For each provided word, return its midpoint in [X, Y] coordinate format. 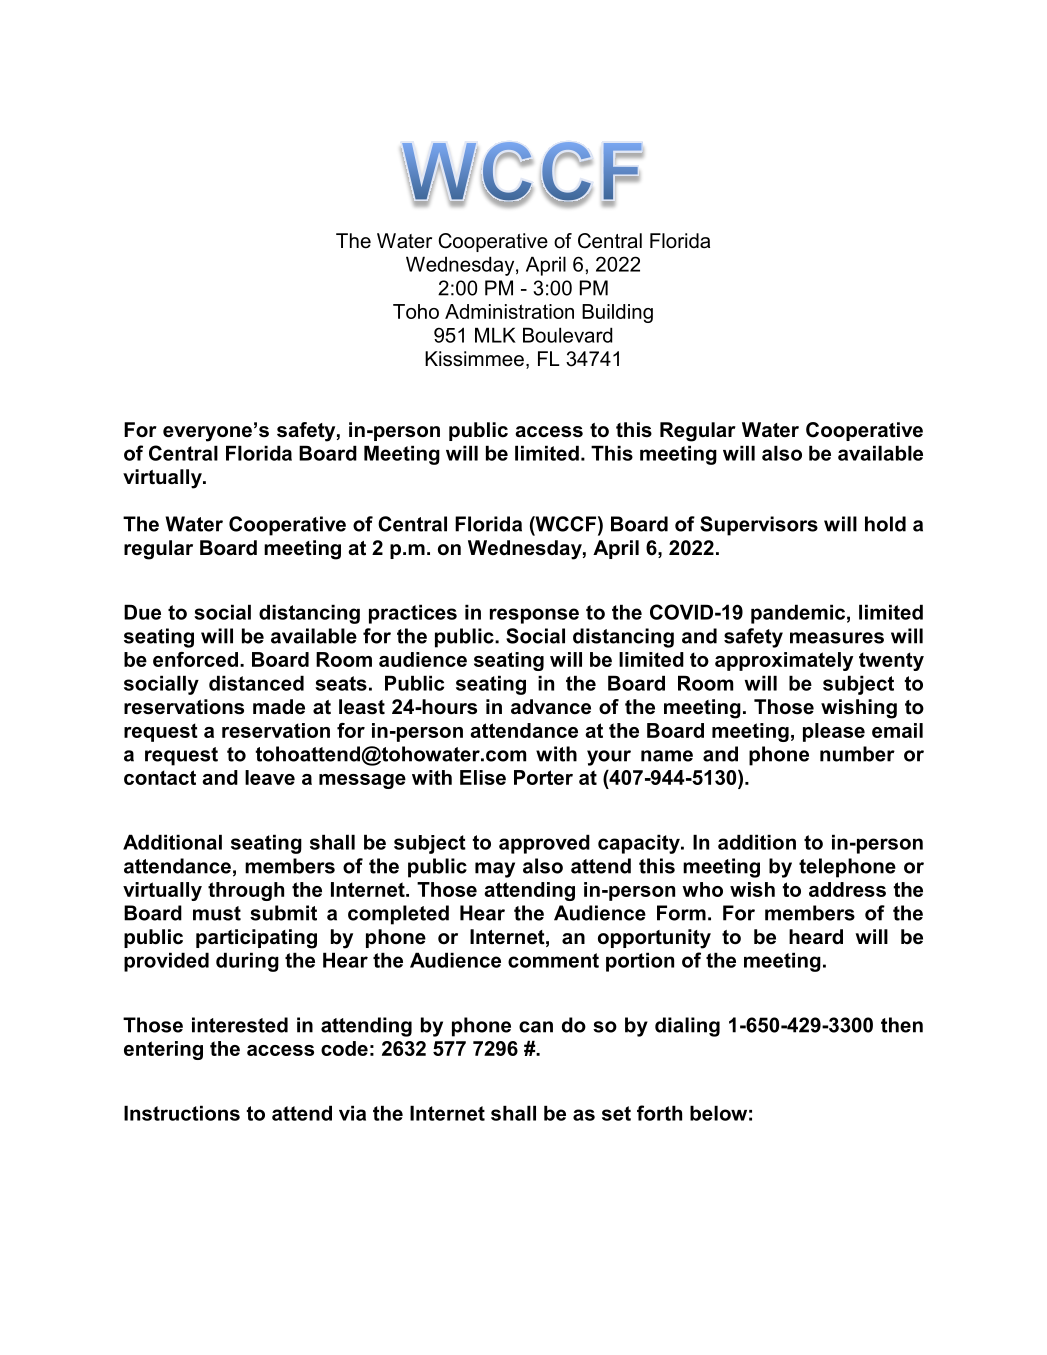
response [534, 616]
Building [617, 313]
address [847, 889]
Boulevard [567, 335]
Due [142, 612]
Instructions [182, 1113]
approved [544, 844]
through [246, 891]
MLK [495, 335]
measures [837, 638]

= = = = = = =

REQUIREMENT: Copy the lines above word for word, leaving out the picture.

SOLUTION FOR THIS EXERCISE:
For each provided word, return its midpoint in [X, Y] coordinate format. 
response [534, 616]
Building [617, 313]
address [847, 889]
Boulevard [567, 335]
Due [142, 612]
Instructions [182, 1113]
approved [544, 844]
through [246, 891]
MLK [495, 335]
measures [837, 638]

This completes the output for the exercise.